In 1987, members of the Jain Society of Greater Detroit purchased three acres of land in Farmington Hills for their temple. Following this purchase, in 1991, they acquired the three acres of property adjacent to theirs along with the house to serve as a care-taker’s residence. It was here that the group met until their new temple was finished. The surrounding neighborhood is primarily residential, and a very affluent, new subdivision is in close proximity to the temple. Other churches are along 12 Mile Road. There are also office buildings, restaurants, and strip malls in the area. It was not until 1995 that the Society started to build on the land, a wooded lot that even now has largely been left in its natural state. The temple was completed in July 1998, and the Jain Society celebrated the Pratishtha Mahotsav (the installation ceremony of the eleven idols in the new temple) during the period from June 27, 1998 through July 6, 1998. The temple itself is constructed of white stucco, and the 75 ton Shikka dome on top of the temple, imported from India, is made of marble. The temple contains a prayer hall with a Ghabhara rooms and a Bhumti area. Beneath the prayer hall is a social hall, kitchen, pantry, storage rooms, dressing rooms, shower facilities for men and women. On the upper level, there are two rooms for individuals to prepare for puja, two classrooms, a library, and an office. The cost of the entire project is estimated to be between 5-6 million dollars. In May 1995, the temple hosted the Third Jain Conference of America.

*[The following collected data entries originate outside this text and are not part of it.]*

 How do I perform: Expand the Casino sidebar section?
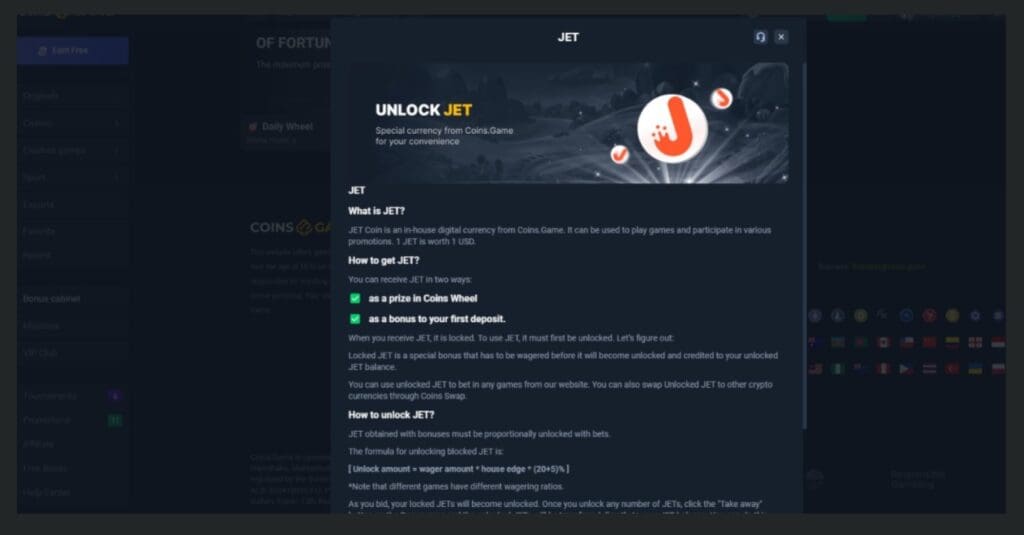click(x=73, y=123)
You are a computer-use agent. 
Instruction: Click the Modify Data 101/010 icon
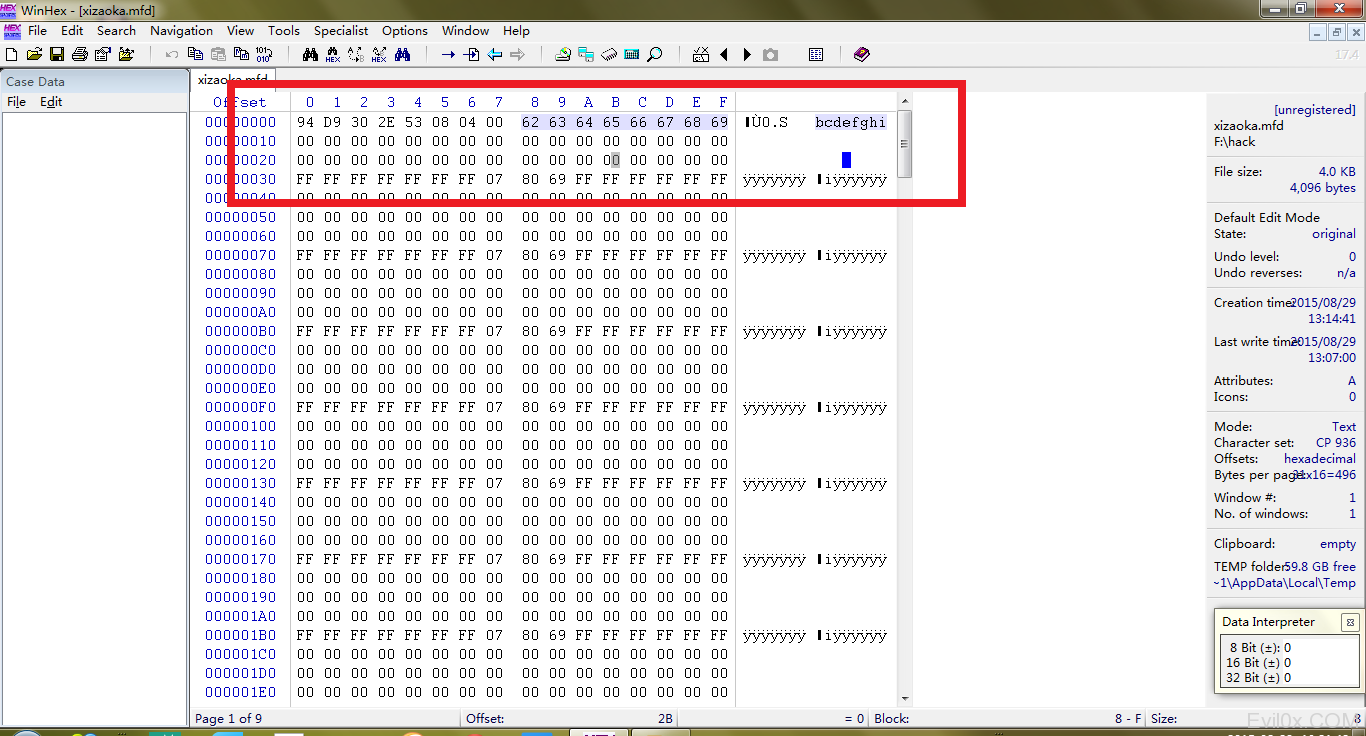(264, 54)
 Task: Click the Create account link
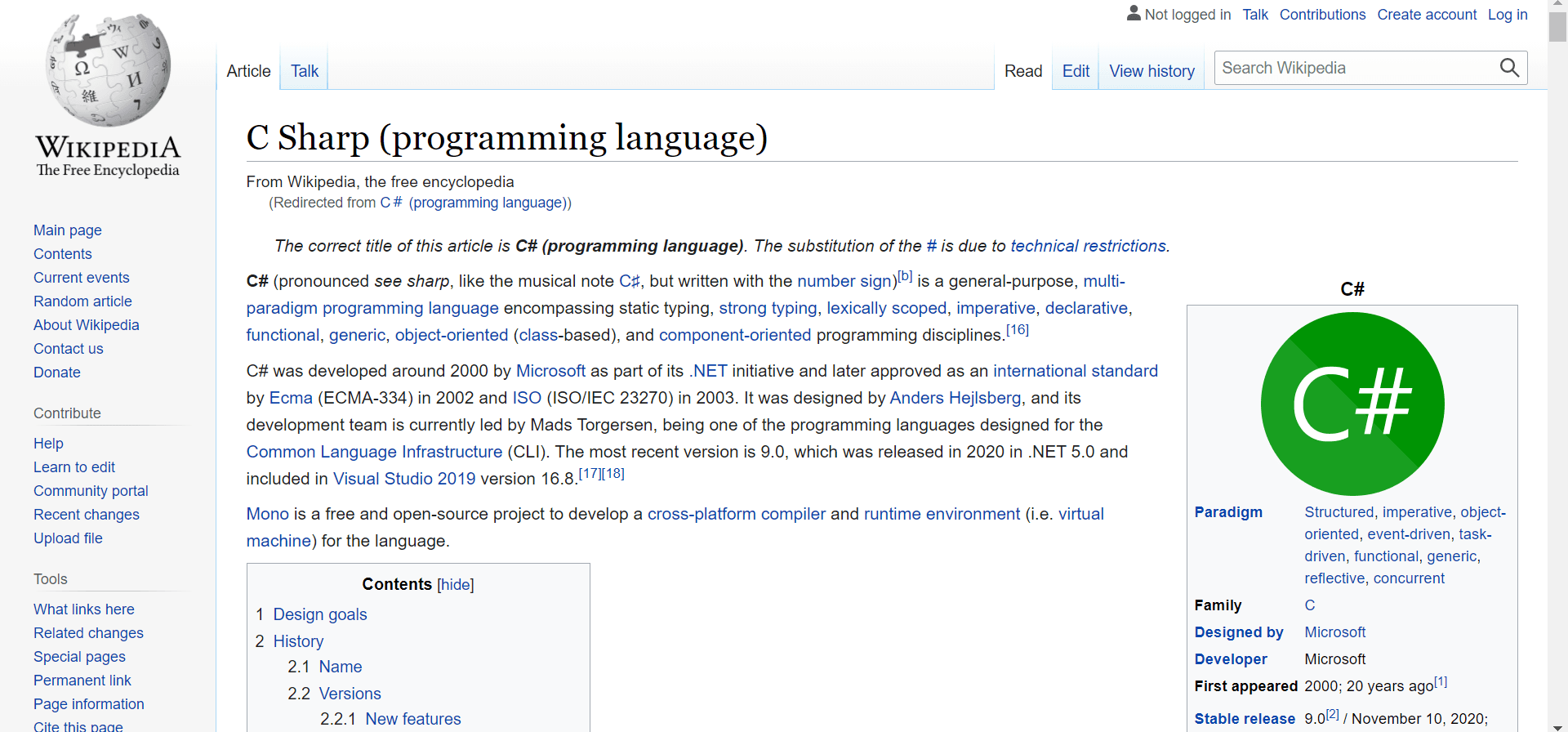click(x=1427, y=15)
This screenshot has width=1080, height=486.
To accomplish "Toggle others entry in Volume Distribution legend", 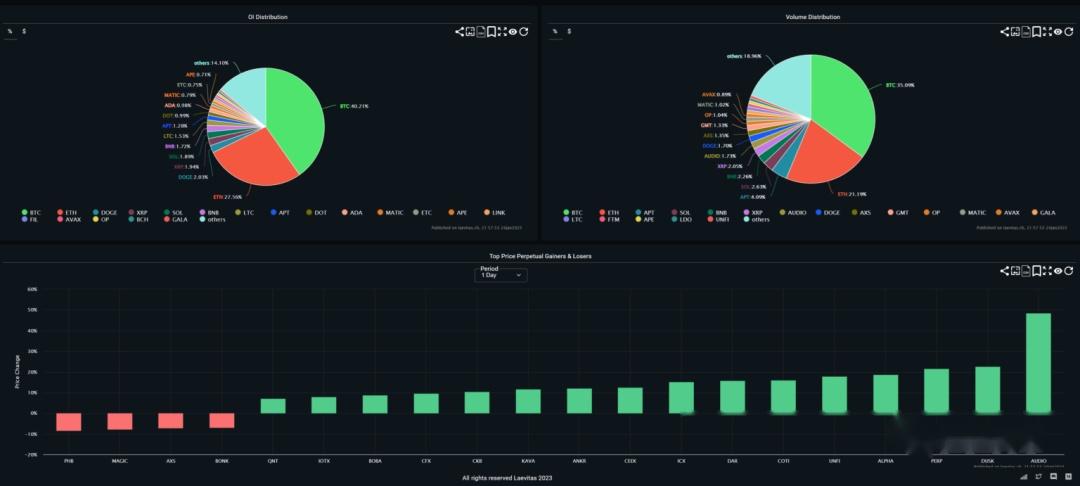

Members and Youth Programs

The Society, which began with nine people, grew to 50 families in 1975 to over 430 families in 2000. The total current membership is estimated to be around 4,000, with 700-800 children as a part of the community. The vast majority of the members are from India; in addition, a few non-Indians, usually spouses, worship at the center. Study classes for children began in 1983, and classes have been ongoing since that time; study and discussion groups for adults have been ongoing since 1985. The first camp for children to learn about Jainism was organized in 1992, and the temple’s Jain Organization of Youth (JOY) focuses on religious, social and cultural events for Jain young people. It sponsors Learn with Fun, a group that meets once a month for young people to learn Jain principles, Indian languages (Hindi and Gujarati), and Indian culture. In addition, the center is affiliated with Young Jains of America (YJA) is a national youth group for all Jains 14 and older.

In the Community

While there are not ties to interfaith groups, because of the distinct nature of Jain worship, there are ties to other communities institutions. The center works with the Detroit Institute of Arts to bring visitors to the temple to see Jain architecture and learn about the Jain religion.

Leadership and Comittees

The Center has three major committees that were essential in the establishment of the temple. The Executive Committee is responsible for day to day functions; the Board of Trustees is responsible for long range planning; the Temple Committee is responsible for the temple. Women play an active role in the temple, alternating with the men in chanting and singing the prayers and songs during the service. At the present time, the society has a woman vice president, one woman on the Board of Trustees, and two women on the Executive Committee.

Activities and Schedule

The temple is open Monday through Saturday from 9:30 A.M. until 12:30 P.M. for darshan and puja, and from 5:30 P.M. until 9:30 P.M. for darshan and arati. The temple is open on Sunday from 8:30 A.M. to 12:30 P.M. for darshan and puja, and from 5:30 P.M. until 8:00 P.M. for darshan and arati. Special programs and activities are organized on festival days. The caretaker of the temple acts as a religious leader, performing the opening and closing ceremonies at the temple each day. The Jain Temple in Farmington Hills is presently the only Jain temple in Michigan, but one is planned for Lansing.